_Work to be completed_
Wherever "computer" occurs in the entries, copy the line that holds it.

━━ Data for this task

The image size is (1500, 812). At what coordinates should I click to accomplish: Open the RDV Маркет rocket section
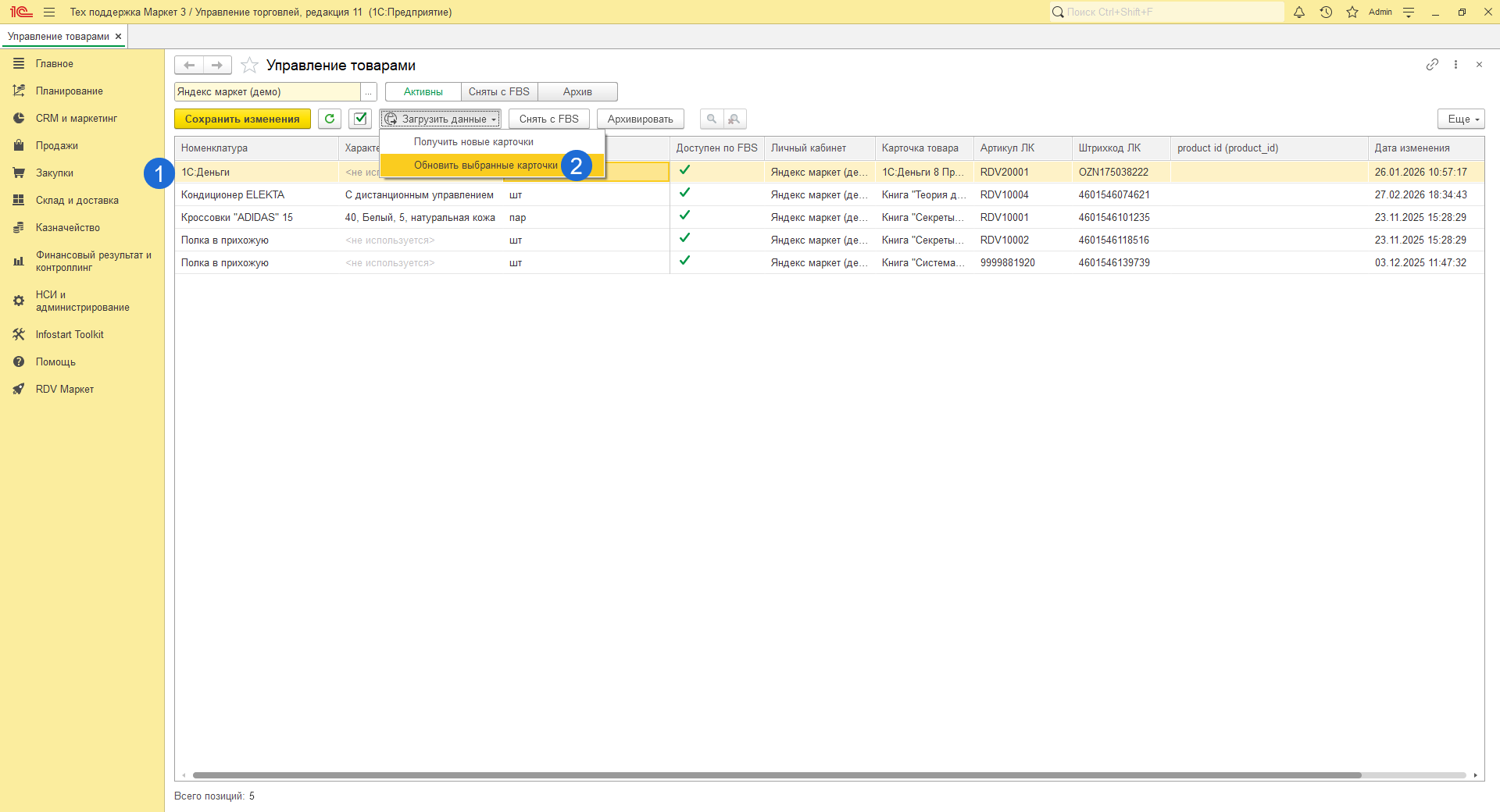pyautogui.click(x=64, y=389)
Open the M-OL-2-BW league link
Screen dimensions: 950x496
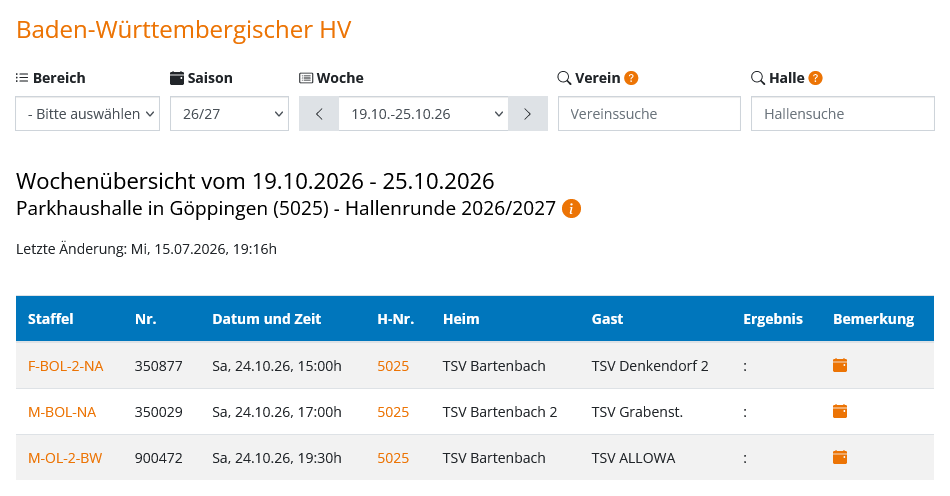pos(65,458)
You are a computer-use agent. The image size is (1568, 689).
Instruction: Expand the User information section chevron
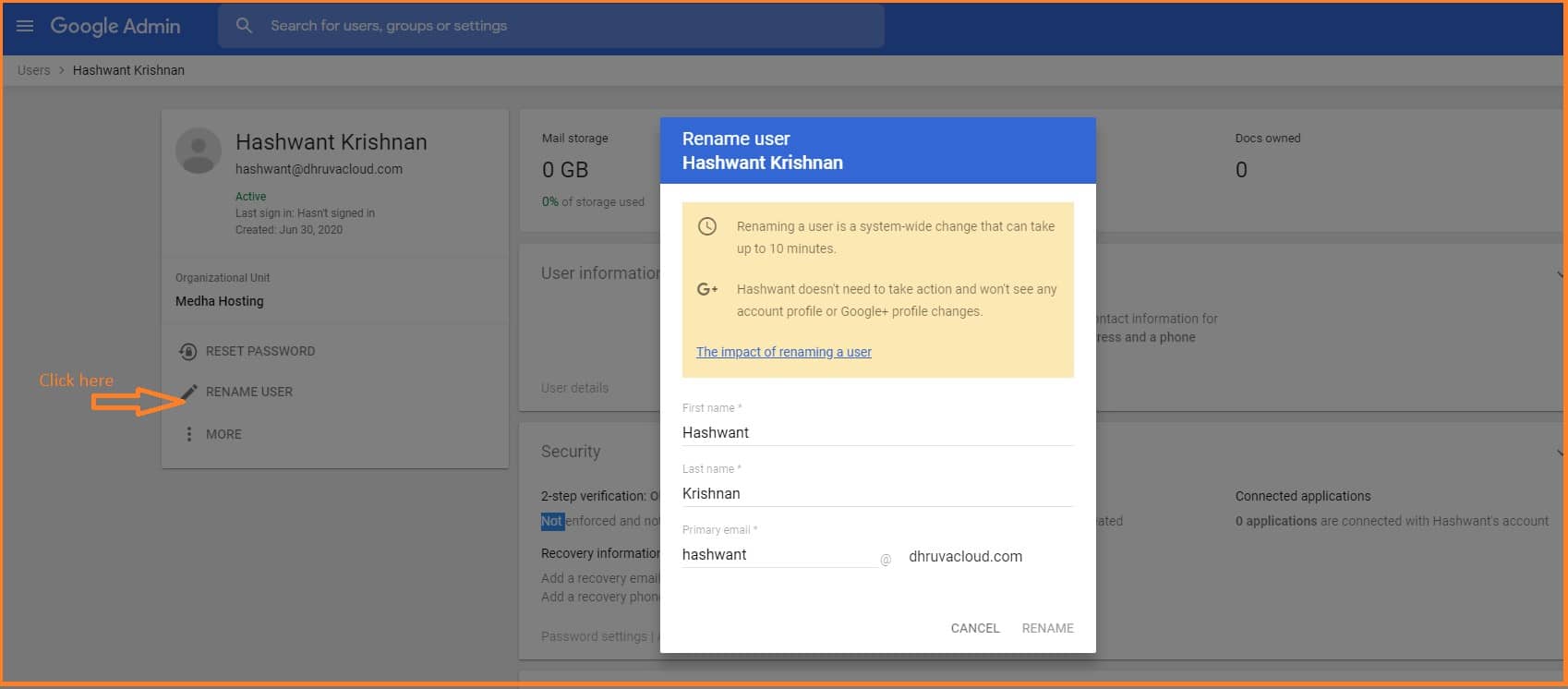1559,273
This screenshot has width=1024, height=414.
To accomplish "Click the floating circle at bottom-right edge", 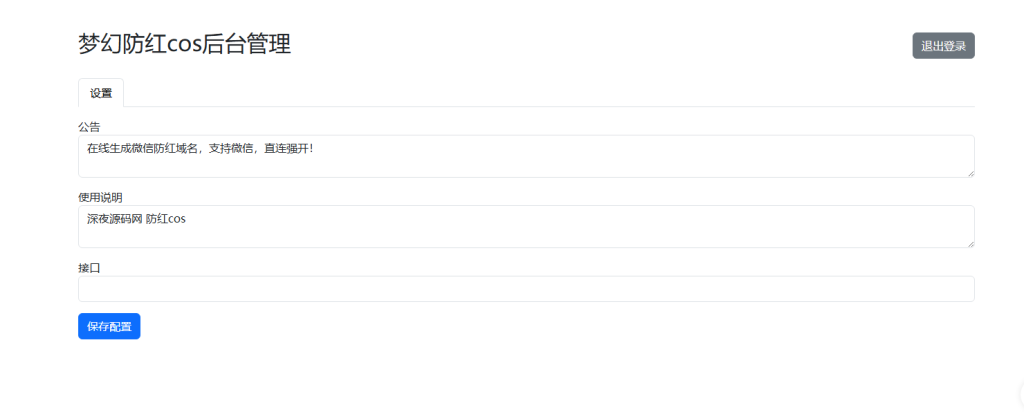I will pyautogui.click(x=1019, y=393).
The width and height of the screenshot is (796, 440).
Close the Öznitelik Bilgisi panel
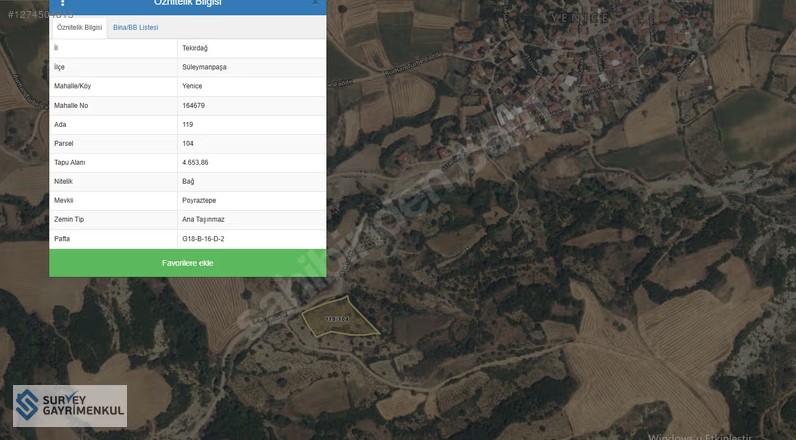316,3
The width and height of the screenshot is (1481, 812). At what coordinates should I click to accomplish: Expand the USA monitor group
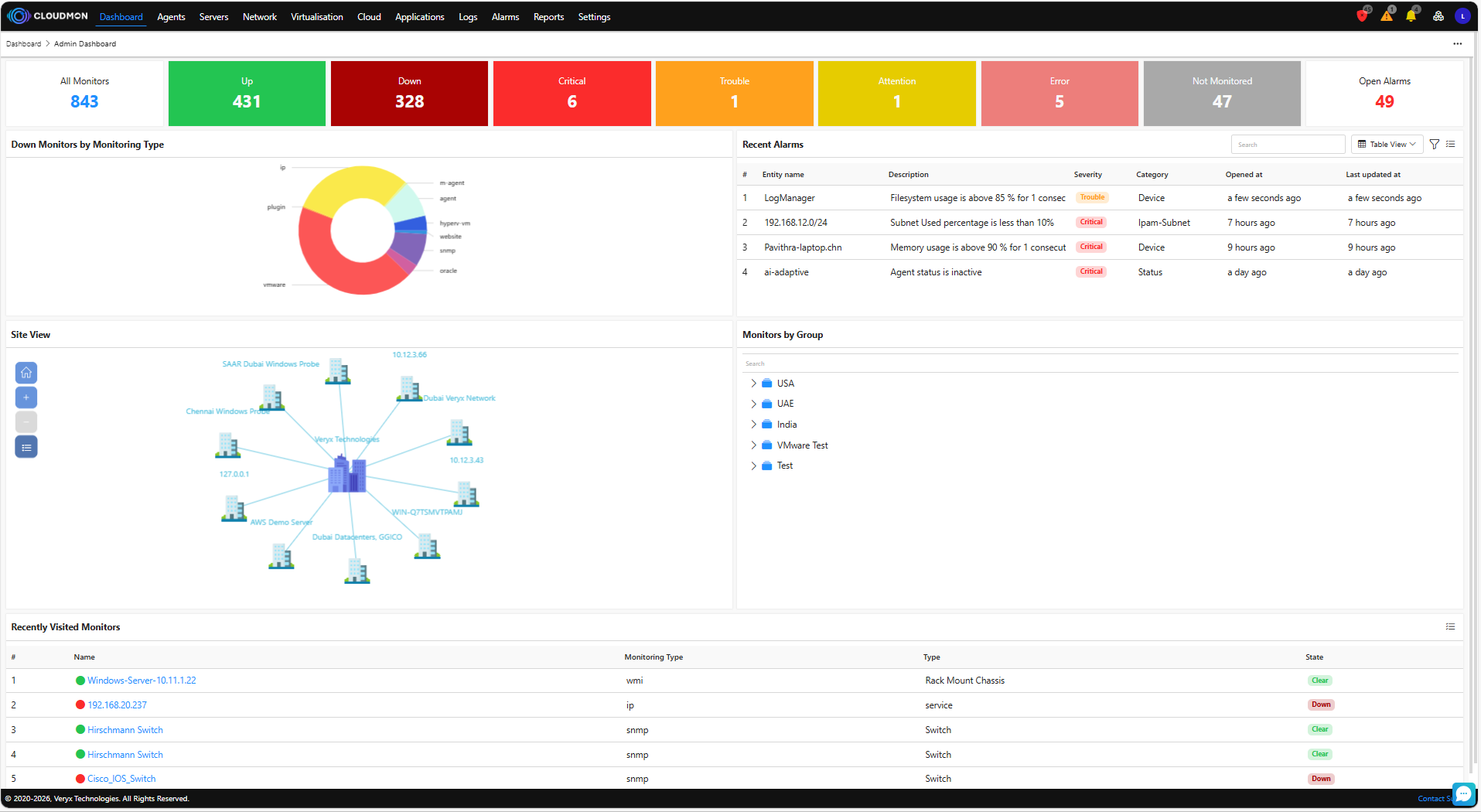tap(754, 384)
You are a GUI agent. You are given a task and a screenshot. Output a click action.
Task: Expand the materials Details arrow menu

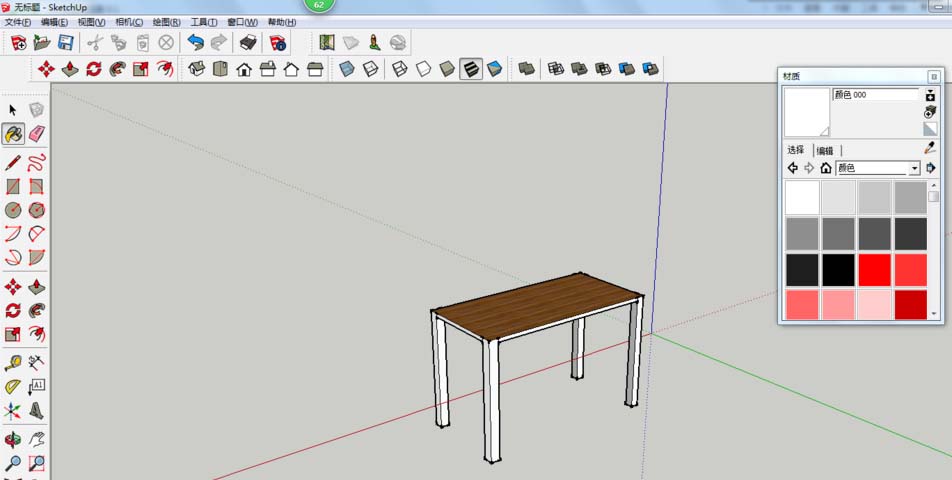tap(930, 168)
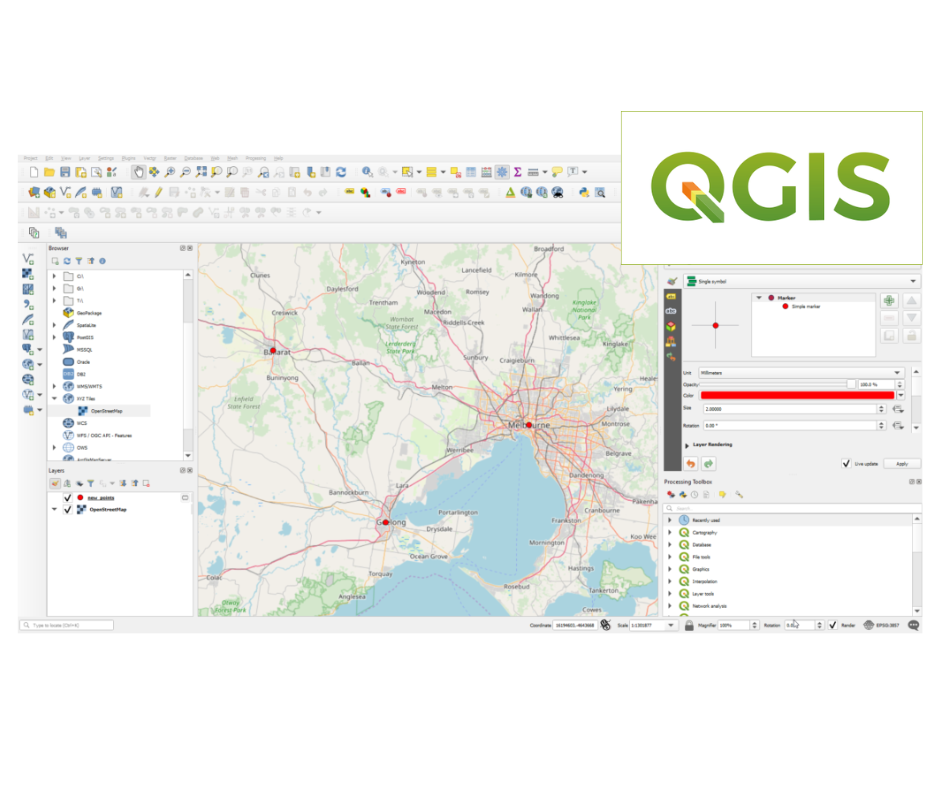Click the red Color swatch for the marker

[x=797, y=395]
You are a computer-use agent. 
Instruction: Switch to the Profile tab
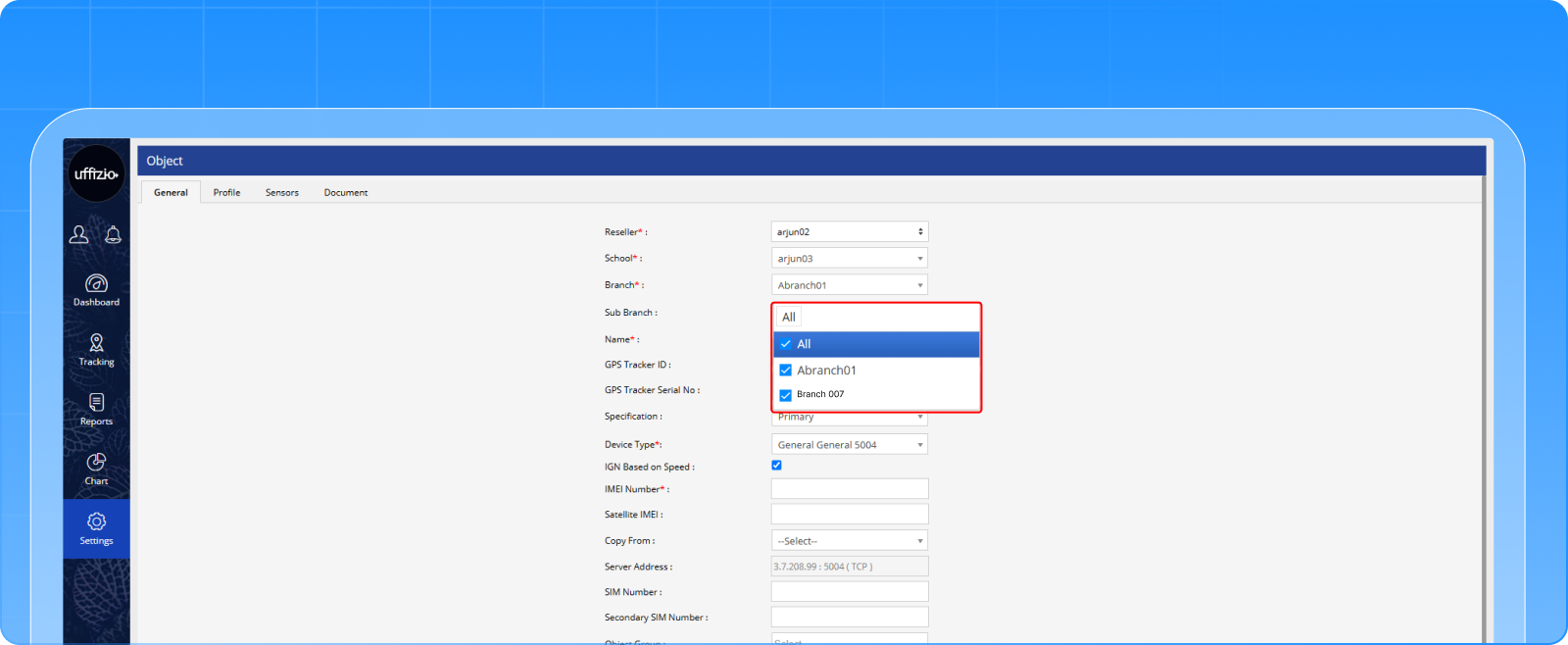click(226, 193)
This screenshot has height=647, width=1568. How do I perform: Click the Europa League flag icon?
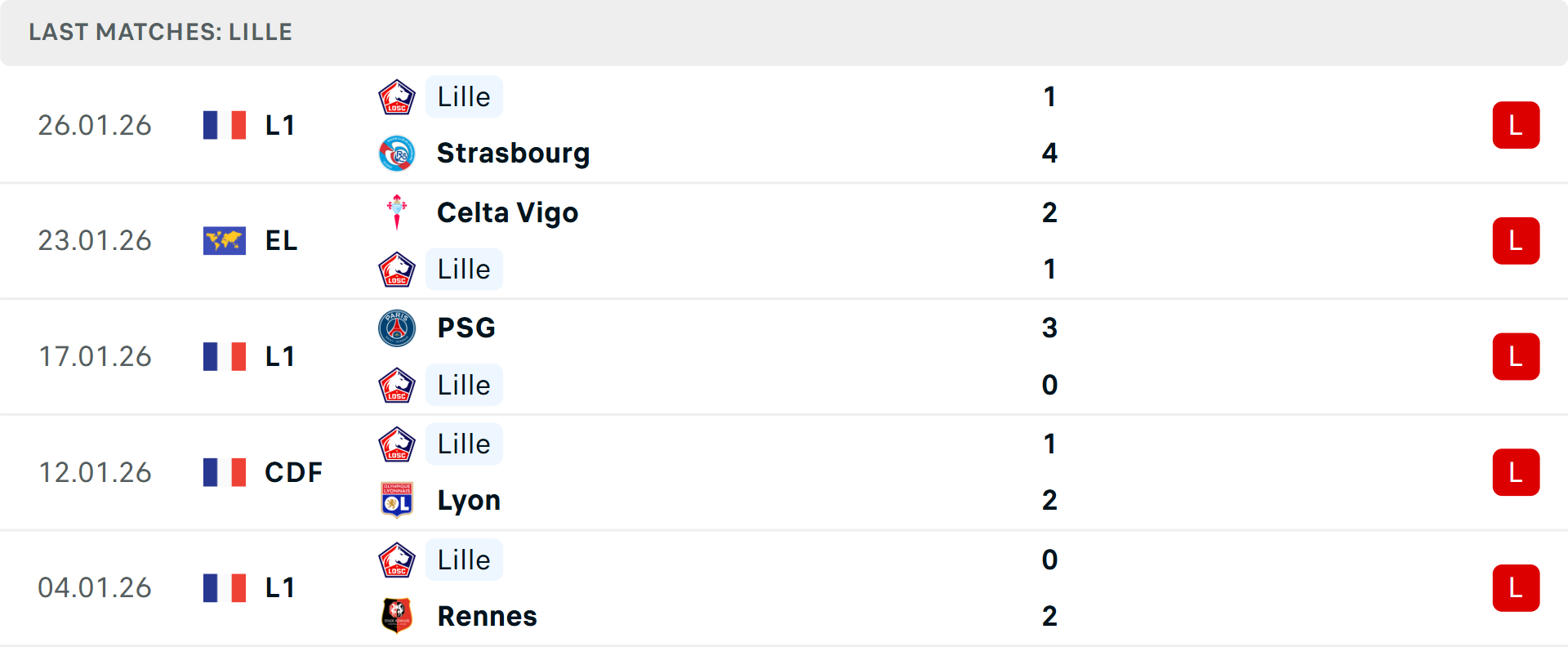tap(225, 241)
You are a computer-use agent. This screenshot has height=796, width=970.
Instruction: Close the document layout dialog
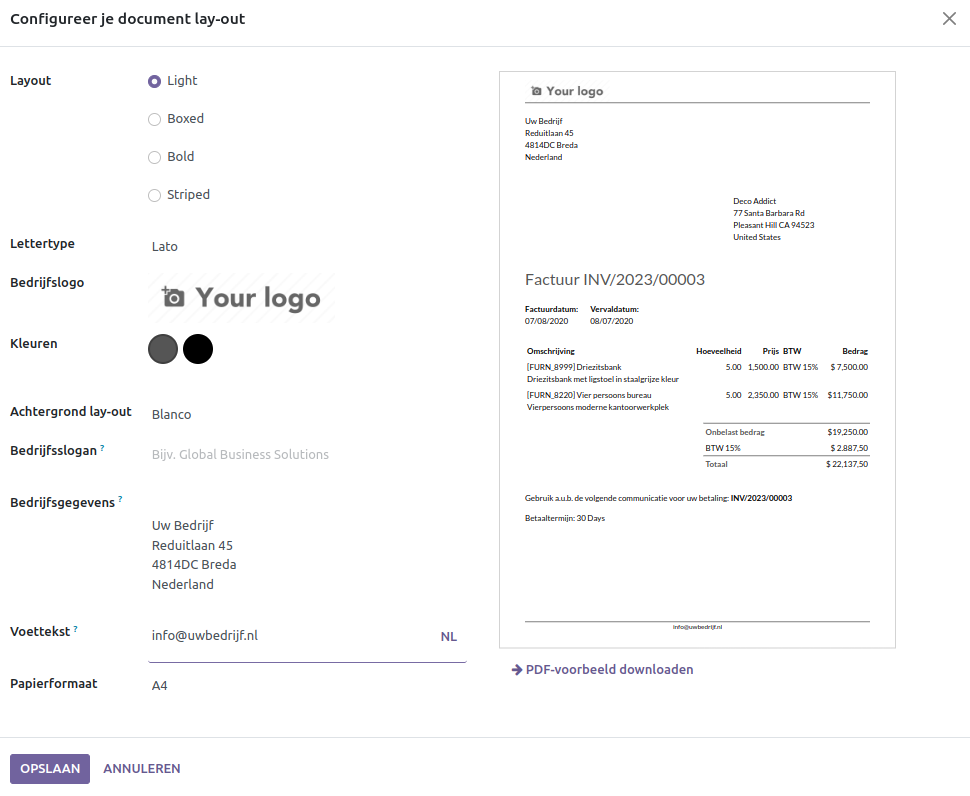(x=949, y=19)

━━━━

_Solution for this task_
You are a computer-use agent. The image size is (1568, 689).
You are a computer-use agent. 
You are a computer-use agent. This screenshot has height=796, width=970.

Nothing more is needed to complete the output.